> **PROVIDED PASSAGE**
4-H in New Mexico




In New Mexico 4-H clubs, there are:

  • More than 76,000 youths
  • More than 11,000 volunteers
  • More than 200 projects available

4-H offers youth:

  • Membership in positive peer groups
  • Year-round community clubs
  • Special-interest and short-term groups
  • School enrichment programs
  • Leadership experiences
  • Events, camps, and activities

There are also project schools, such as horse, lamb, goat, pig, and steer schools; and sewing camps.

4-H History

The beginning of 4-H club work in New Mexico dates back to 1912. In January of that year, the New Mexico Agricultural College and the Santa Fe railway ran an agricultural train on all parts of the Santa Fe Railway system in the state. The train carried livestock and farm exhibits, and educational talks were given by specialists of the Agricultural College. Special meetings were held for young people in which boys’ and girls’ club work was discussed and organized. In 1913, the same general plan was followed with an agricultural train run in cooperation with the El Paso and Southwestern Railway. As a result, several boys’ and girls’ clubs were organized in eastern New Mexico.

With the passage of the Smith-Lever Act in 1914, and the permanent establishment of Cooperative Extension in New Mexico, more concentrated club work followed.

Under the stress of the war emergency in 1918, the state enrollment in 4-H clubs reached 4,181 members. By 1921, it was evident that club work was one of the most effective means of introducing better livestock into the state, since larger numbers of high grade pigs, beef, dairy calves, and poultry were being produced in club projects each year. Also the introduction of pure seed and seed treatment, to prevent disease, were stimulated through club activities. In 1930 and 1931, club terracing demonstration contests created widespread interest in soil erosion control.

Local volunteer 4-H leaders were invited to become involved by Extension workers to aid in the club program. Leader training meetings began in 1924 and have been held as an important component of 4-H programming ever since.

Today, 4-H projects are offered in creative arts, health and nutrition, natural science, plants and animals, communications, and many more areas! 4-H reaches youth in urban, suburban, and rural communities throughout New Mexico.

> **Stored items**
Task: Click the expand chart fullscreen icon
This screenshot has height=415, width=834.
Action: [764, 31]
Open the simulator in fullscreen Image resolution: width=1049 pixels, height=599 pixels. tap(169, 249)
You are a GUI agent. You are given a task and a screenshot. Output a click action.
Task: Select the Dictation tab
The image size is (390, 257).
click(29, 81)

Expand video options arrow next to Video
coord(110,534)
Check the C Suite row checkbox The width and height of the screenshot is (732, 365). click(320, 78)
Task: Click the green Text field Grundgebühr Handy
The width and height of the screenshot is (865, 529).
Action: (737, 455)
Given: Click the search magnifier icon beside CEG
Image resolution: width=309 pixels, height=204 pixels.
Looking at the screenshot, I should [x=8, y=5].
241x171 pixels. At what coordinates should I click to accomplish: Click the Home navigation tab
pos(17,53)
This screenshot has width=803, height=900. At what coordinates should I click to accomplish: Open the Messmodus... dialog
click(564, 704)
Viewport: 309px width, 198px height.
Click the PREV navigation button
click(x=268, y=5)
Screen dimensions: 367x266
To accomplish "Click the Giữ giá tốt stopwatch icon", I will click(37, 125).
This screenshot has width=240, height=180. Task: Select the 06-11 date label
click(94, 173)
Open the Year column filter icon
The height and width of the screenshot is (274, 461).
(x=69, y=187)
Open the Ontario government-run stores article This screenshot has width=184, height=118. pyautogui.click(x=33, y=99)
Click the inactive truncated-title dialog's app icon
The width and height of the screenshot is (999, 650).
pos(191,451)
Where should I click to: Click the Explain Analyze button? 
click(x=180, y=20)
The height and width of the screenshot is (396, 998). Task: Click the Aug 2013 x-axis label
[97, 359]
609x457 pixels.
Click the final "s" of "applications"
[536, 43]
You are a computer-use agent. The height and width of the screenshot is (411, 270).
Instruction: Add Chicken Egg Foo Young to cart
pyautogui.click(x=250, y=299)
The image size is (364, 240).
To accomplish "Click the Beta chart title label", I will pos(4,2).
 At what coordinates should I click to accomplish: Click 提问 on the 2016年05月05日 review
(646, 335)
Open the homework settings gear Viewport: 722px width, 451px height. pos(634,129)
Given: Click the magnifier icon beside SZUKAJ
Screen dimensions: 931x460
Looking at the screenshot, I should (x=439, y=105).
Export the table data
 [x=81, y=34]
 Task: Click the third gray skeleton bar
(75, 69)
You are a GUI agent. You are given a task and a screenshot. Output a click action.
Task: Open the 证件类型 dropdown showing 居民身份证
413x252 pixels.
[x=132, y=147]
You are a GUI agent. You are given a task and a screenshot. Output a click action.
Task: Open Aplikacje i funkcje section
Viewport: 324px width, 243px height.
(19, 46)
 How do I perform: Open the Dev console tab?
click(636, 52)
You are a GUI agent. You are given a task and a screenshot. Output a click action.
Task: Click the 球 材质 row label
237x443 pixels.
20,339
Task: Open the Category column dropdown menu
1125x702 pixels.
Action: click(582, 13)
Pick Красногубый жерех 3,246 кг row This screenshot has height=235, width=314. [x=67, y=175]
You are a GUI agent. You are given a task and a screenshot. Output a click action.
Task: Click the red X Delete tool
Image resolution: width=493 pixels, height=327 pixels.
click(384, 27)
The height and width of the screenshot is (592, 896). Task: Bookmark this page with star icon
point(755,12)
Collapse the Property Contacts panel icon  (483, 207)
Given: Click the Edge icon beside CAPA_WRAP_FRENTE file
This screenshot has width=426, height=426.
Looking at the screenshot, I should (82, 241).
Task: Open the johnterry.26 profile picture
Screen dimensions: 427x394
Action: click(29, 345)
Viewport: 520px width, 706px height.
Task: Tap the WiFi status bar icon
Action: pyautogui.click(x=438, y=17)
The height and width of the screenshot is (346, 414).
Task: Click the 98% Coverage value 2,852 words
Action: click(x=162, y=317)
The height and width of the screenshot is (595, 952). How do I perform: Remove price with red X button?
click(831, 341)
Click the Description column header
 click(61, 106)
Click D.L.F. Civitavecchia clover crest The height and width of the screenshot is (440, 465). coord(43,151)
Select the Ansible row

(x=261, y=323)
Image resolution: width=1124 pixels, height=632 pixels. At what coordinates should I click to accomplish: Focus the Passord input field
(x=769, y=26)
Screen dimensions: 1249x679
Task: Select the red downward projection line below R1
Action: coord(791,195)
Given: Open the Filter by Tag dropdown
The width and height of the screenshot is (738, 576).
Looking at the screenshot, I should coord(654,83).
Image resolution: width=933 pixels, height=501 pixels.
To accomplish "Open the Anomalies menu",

> **DIRECTIONS**
[1] Reproduce the New Mexico 4-H text verbatim, taking everything from "Local volunteer 4-H" down to "throughout New Mexico.".
[2] From the New Mexico 4-H text, list every item given under the words "4-H offers youth:".

> **RESPONSE LIST**
[1]
Local volunteer 4-H leaders were invited to become involved by Extension workers to aid in the club program. Leader training meetings began in 1924 and have been held as an important component of 4-H programming ever since.

Today, 4-H projects are offered in creative arts, health and nutrition, natural science, plants and animals, communications, and many more areas! 4-H reaches youth in urban, suburban, and rural communities throughout New Mexico.

[2]
- Membership in positive peer groups
- Year-round community clubs
- Special-interest and short-term groups
- School enrichment programs
- Leadership experiences
- Events, camps, and activities